RECORDS TO USE:
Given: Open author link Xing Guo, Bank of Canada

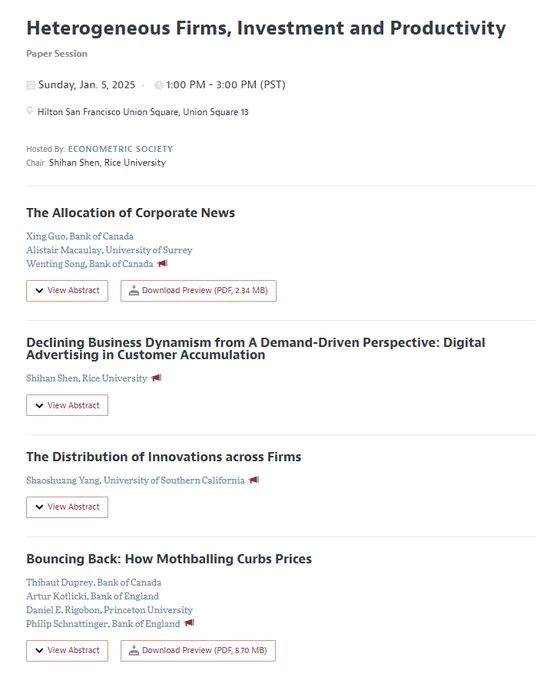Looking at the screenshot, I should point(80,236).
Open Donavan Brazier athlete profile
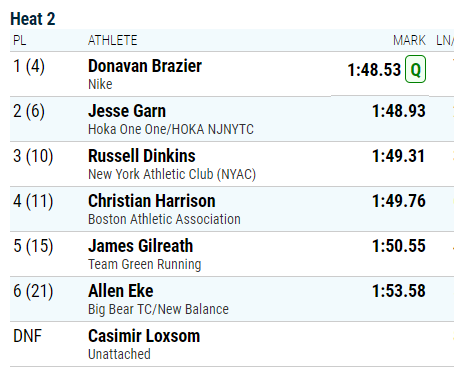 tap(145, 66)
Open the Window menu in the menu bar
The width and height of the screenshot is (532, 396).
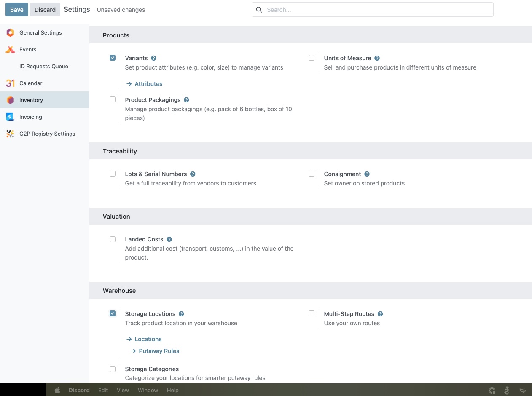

PROMPT: A faithful copy of the entries above is needed, one that contains no images.

RESULT OF THE TASK:
Given: Open author link Xing Guo, Bank of Canada

Looking at the screenshot, I should point(80,236).
Open Donavan Brazier athlete profile
 tap(145, 66)
Open the Window menu in the menu bar
The width and height of the screenshot is (532, 396).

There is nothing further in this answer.